- Task to carry out -
Scan the entries for the word "will", and copy every line where it appears.
------------------------
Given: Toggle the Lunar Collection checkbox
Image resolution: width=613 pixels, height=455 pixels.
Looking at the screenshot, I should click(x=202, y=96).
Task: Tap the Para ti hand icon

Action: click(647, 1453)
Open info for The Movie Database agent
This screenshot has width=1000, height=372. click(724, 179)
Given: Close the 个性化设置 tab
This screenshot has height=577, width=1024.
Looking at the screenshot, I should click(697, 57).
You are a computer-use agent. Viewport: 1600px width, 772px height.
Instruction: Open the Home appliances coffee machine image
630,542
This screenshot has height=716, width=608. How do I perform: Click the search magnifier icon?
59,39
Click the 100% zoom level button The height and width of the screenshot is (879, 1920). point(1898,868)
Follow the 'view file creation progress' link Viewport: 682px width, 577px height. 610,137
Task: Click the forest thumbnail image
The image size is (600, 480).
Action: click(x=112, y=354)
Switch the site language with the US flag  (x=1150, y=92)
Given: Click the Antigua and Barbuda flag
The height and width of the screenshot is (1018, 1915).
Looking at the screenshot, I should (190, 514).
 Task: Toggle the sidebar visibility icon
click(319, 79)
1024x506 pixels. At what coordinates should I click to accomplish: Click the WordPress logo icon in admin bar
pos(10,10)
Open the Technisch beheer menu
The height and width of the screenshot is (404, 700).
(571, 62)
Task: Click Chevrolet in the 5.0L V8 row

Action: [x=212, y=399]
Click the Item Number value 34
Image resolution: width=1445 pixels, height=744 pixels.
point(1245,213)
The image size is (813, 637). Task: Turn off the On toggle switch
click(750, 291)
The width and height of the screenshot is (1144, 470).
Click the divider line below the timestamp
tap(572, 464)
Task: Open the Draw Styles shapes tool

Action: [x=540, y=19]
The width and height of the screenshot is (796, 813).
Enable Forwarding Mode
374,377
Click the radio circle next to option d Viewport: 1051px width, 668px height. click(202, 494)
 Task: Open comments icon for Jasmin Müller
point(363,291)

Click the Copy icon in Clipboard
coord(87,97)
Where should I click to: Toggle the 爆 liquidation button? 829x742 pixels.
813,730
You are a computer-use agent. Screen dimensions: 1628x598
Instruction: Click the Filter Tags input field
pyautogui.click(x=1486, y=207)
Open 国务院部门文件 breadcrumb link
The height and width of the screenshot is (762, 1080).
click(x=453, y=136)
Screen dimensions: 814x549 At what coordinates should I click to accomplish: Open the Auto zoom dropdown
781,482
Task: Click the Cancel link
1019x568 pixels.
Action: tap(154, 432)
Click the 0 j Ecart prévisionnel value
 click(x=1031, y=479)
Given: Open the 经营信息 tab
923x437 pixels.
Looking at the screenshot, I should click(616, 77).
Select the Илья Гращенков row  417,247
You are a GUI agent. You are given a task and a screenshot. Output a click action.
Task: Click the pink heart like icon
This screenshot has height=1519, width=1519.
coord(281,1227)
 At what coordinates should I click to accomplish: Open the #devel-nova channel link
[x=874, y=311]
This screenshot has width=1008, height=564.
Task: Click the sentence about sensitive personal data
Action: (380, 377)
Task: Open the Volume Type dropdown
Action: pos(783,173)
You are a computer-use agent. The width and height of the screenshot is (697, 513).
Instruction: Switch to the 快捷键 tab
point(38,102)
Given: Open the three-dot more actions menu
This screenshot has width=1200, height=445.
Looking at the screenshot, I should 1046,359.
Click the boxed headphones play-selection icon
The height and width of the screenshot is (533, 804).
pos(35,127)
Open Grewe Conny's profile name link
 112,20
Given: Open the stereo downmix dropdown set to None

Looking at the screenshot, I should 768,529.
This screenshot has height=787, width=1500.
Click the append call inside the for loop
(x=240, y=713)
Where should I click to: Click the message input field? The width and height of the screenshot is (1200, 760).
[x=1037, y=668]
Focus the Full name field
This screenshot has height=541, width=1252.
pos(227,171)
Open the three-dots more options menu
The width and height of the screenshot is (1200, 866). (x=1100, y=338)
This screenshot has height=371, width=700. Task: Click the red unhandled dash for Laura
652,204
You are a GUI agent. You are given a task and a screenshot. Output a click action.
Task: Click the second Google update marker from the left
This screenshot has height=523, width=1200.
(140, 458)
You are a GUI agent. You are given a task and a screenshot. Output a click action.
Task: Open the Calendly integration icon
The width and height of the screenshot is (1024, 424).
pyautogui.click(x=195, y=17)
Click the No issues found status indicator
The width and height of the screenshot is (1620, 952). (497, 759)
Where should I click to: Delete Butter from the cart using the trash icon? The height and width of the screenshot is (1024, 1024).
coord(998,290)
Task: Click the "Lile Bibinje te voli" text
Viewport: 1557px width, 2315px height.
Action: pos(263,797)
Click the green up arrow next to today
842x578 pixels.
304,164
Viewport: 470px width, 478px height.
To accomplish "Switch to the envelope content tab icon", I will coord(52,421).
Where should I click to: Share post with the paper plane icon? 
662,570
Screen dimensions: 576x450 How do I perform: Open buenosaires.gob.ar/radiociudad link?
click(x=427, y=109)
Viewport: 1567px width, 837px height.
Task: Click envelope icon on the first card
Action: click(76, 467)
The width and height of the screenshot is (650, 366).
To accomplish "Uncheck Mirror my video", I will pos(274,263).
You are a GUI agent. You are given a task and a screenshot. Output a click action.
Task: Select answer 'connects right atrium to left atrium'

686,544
------------------------
- Answer for this exercise -
To accomplish "Switch to the envelope content tab icon", I will coord(52,421).
To accomplish "Uncheck Mirror my video", I will pos(274,263).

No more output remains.